Néron se tourna du côté où, à la tête de sa garde, se tenait le farouche Subrius Flavius, qui lui avait été jusqu’ici dévoué corps et âme. Et il vit une chose inénarrable: la face rébarbative du vieux tribun était baignée de larmes, et de sa main levée, il faisait le signe de grâce.
Cependant, la rage croissait dans la foule. Sous les trépignements incessants, la poussière qui tourbillonnait voilait l’amphithéâtre. Aux clameurs se mêlaient des imprécations: «Ahénobarbe! Matricide! Incendiaire!» Néron prit peur. Le peuple était maître souverain dans le cirque. Lorsque ses prédécesseurs, Caligula entre autres, s’étaient permis parfois de résister à la volonté populaire, il s’en était toujours suivi des bagarres, souvent même des rixes sanglantes; or, Néron avait les coudées moins franches. D’abord, en tant que comédien et chanteur, il avait besoin de la faveur populaire; ensuite, il voulait, dans sa lutte contre le Sénat et les patriciens, avoir le peuple pour lui; enfin, depuis l’incendie de Rome, il s’était efforcé par tous les moyens de circonvenir la plèbe et de diriger sa colère sur les chrétiens. Il comprit qu’il serait dangereux de résister plus longtemps: une sédition née dans le cirque pouvait gagner toute la Ville et entraîner des conséquences incalculables.
Il jeta encore un regard vers Subrius Flavius, vers le centurion Scævinus, parent du sénateur, vers les soldats, et ne voyant partout que sourcils froncés, que visages émus et que regards dardés sur lui, il fit le signe de grâce.
Un tonnerre d’applaudissements éclata du haut en bas de l’hémicycle. Le peuple était sûr de la vie des condamnés: à partir de cet instant, ils étaient sous sa protection et nul, fut-ce César lui-même, n’eût plus osé les poursuivre de sa haine.

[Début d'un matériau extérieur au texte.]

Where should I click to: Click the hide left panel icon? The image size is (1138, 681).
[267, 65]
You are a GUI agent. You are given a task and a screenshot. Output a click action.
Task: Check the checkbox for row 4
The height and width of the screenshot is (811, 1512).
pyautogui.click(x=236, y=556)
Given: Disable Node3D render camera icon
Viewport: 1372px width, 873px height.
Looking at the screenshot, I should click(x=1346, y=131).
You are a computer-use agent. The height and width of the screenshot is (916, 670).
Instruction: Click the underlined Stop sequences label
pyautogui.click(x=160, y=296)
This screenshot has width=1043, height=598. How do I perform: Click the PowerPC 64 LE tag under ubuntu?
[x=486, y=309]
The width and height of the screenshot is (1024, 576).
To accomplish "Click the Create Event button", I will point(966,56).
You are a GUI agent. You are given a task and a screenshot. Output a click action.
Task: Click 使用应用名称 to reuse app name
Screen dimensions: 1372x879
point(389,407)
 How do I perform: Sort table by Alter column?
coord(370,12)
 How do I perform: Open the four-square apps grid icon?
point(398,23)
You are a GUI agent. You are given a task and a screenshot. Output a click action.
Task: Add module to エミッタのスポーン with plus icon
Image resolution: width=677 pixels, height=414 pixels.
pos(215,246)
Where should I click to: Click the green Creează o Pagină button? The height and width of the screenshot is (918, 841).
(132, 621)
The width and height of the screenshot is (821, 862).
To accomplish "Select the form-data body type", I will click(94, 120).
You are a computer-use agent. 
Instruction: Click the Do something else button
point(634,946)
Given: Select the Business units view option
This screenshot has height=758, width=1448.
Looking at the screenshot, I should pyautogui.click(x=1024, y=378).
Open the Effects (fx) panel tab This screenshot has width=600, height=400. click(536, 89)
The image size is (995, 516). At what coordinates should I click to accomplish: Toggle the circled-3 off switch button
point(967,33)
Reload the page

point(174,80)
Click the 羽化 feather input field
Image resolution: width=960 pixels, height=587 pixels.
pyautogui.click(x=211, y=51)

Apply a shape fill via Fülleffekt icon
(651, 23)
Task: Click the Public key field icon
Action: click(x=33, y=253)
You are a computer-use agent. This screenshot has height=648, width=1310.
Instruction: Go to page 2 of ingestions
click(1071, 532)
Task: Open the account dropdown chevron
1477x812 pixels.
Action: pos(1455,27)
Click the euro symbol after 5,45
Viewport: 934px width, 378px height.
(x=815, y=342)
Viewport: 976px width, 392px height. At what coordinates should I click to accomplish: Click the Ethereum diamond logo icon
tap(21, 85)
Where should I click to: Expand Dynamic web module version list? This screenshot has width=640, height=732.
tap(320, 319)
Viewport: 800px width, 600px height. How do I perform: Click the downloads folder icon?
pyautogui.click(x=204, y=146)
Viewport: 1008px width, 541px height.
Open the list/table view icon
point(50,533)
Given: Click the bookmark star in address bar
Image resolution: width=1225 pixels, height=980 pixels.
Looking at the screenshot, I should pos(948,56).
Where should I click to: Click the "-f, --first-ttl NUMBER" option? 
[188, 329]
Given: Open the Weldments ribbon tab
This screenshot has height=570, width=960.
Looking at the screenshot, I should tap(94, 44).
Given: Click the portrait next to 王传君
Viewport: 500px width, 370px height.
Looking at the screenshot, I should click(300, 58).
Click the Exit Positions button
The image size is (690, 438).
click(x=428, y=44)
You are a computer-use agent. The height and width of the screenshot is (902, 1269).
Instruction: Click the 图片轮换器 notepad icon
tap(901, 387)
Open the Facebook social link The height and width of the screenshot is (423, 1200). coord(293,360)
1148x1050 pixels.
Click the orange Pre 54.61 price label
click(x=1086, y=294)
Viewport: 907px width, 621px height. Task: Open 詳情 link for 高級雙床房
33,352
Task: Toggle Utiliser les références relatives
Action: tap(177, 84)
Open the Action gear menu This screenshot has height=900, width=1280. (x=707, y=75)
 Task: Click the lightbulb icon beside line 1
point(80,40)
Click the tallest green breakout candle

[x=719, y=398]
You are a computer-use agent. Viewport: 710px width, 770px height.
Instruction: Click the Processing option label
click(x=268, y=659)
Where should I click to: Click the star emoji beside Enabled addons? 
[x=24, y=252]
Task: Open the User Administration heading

Quatre Bithyniens transportaient avec précaution Lygie vers la maison de Pétrone. Vinicius et Ursus, impatients de la confier à un médecin grec, marchaient à côté de la litière. Ils allaient silencieux, n’ayant point, après les émotions de la journée, la force de parler. Vinicius n’était pas encore revenu de sa stupéfaction. Il se répétait que Lygie était sauvée, qu’elle n’était plus menacée ni de la prison, ni de la mort dans l’arène, que leurs malheurs avaient pris fin, et qu’il l’emmenait chez lui pour ne plus jamais se séparer d’elle. Il lui semblait que ce fût là l’aurore d’une vie nouvelle, plutôt que la réalité.